Problem requirements: A word-for-word transcription of the data below is required.

Materials provided:

....................

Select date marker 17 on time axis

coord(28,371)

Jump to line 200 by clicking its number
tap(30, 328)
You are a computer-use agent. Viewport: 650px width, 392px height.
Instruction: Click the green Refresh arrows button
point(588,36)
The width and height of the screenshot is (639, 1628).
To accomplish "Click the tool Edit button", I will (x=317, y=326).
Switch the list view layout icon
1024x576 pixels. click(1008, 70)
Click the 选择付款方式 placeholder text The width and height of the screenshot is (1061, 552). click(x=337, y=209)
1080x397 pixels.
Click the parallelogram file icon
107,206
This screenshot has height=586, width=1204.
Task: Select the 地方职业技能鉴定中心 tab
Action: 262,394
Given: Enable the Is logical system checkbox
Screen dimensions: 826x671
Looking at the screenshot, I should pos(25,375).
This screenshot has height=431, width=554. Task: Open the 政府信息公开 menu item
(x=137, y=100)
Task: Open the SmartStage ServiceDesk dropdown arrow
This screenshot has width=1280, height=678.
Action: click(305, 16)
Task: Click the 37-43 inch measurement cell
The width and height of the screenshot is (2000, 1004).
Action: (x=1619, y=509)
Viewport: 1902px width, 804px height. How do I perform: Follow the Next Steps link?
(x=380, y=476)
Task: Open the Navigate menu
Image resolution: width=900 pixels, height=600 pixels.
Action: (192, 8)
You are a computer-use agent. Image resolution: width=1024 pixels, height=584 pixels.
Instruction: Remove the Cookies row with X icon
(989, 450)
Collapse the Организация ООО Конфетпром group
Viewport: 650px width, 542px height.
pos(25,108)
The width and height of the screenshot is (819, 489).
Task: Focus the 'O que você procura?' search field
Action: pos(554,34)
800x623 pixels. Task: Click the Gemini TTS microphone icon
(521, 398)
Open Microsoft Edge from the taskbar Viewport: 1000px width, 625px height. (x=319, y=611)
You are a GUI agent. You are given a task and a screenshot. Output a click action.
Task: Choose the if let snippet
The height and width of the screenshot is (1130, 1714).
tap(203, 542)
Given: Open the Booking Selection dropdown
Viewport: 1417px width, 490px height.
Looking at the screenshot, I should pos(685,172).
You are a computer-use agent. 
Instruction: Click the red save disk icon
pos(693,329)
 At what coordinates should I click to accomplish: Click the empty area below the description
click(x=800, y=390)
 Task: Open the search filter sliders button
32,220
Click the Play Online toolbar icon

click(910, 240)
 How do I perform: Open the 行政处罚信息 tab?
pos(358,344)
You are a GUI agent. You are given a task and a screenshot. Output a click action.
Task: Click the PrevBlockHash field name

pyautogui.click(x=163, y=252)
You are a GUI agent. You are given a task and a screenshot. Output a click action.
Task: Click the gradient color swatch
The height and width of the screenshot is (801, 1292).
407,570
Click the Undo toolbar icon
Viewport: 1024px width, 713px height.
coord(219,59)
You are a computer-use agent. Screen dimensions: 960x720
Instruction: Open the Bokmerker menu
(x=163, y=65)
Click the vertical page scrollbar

....................

Worked solution:
Select date marker 17 on time axis

coord(28,371)

Jump to line 200 by clicking its number
tap(30, 328)
You are a computer-use agent. Viewport: 650px width, 392px height.
Instruction: Click the green Refresh arrows button
point(588,36)
The width and height of the screenshot is (639, 1628).
To accomplish "Click the tool Edit button", I will (x=317, y=326).
Switch the list view layout icon
1024x576 pixels. click(1008, 70)
Click the 选择付款方式 placeholder text The width and height of the screenshot is (1061, 552). click(x=337, y=209)
1080x397 pixels.
Click the parallelogram file icon
107,206
This screenshot has height=586, width=1204.
Task: Select the 地方职业技能鉴定中心 tab
Action: 262,394
Given: Enable the Is logical system checkbox
Screen dimensions: 826x671
Looking at the screenshot, I should pos(25,375).
This screenshot has height=431, width=554. Task: Open the 政府信息公开 menu item
(x=137, y=100)
Task: Open the SmartStage ServiceDesk dropdown arrow
This screenshot has width=1280, height=678.
Action: click(305, 16)
Task: Click the 37-43 inch measurement cell
The width and height of the screenshot is (2000, 1004).
Action: (x=1619, y=509)
Viewport: 1902px width, 804px height. How do I perform: Follow the Next Steps link?
(x=380, y=476)
Task: Open the Navigate menu
Image resolution: width=900 pixels, height=600 pixels.
Action: (192, 8)
You are a computer-use agent. Image resolution: width=1024 pixels, height=584 pixels.
Instruction: Remove the Cookies row with X icon
(989, 450)
Collapse the Организация ООО Конфетпром group
Viewport: 650px width, 542px height.
pos(25,108)
The width and height of the screenshot is (819, 489).
Task: Focus the 'O que você procura?' search field
Action: pos(554,34)
800x623 pixels. Task: Click the Gemini TTS microphone icon
(521, 398)
Open Microsoft Edge from the taskbar Viewport: 1000px width, 625px height. (x=319, y=611)
You are a GUI agent. You are given a task and a screenshot. Output a click action.
Task: Choose the if let snippet
The height and width of the screenshot is (1130, 1714).
tap(203, 542)
Given: Open the Booking Selection dropdown
Viewport: 1417px width, 490px height.
Looking at the screenshot, I should pos(685,172).
You are a computer-use agent. 
Instruction: Click the red save disk icon
pos(693,329)
 At what coordinates should I click to accomplish: Click the empty area below the description
click(x=800, y=390)
 Task: Open the search filter sliders button
32,220
Click the Play Online toolbar icon

click(910, 240)
 How do I perform: Open the 行政处罚信息 tab?
pos(358,344)
You are a GUI agent. You are given a task and a screenshot. Output a click action.
Task: Click the PrevBlockHash field name

pyautogui.click(x=163, y=252)
You are a GUI agent. You are given a task and a screenshot. Output a click action.
Task: Click the gradient color swatch
The height and width of the screenshot is (801, 1292).
407,570
Click the Undo toolbar icon
Viewport: 1024px width, 713px height.
coord(219,59)
You are a computer-use agent. Screen dimensions: 960x720
Instruction: Open the Bokmerker menu
(x=163, y=65)
Click the vertical page scrollbar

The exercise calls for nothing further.